EXERCISE DETAILS: Put the lines of the rows below into a numbered list, skipping blank lines and leaving out the pictures.

EXERCISE MATERIALS:
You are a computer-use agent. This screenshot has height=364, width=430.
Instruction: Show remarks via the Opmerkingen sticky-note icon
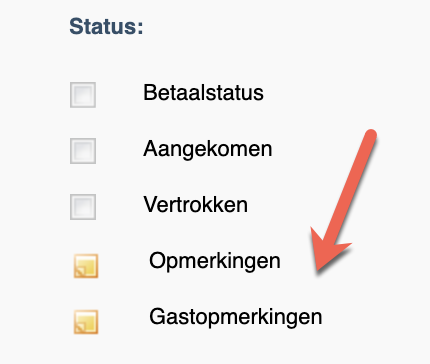point(86,266)
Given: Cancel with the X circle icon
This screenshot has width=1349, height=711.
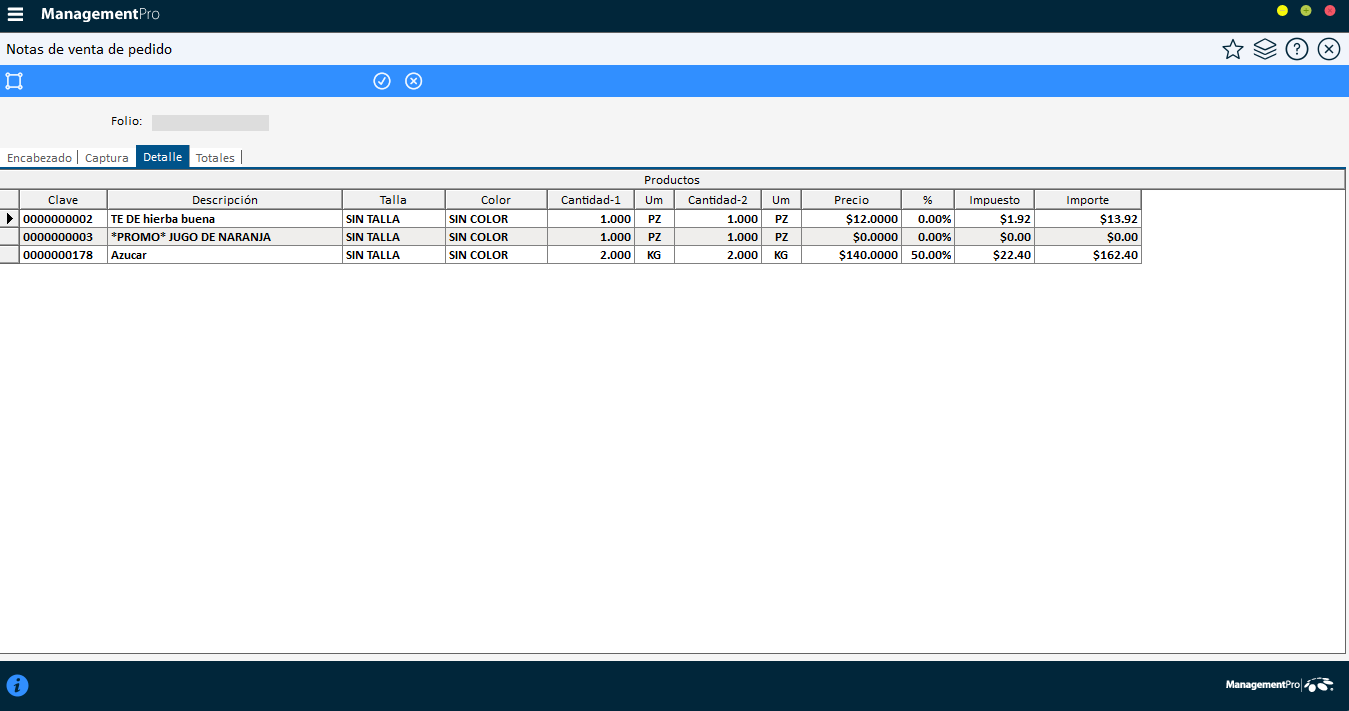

FULL ANSWER:
1. You are a computer-use agent. This screenshot has height=364, width=430.
2. Instruction: Show remarks via the Opmerkingen sticky-note icon
3. point(86,266)
4. Given: Cancel with the X circle icon
5. This screenshot has width=1349, height=711.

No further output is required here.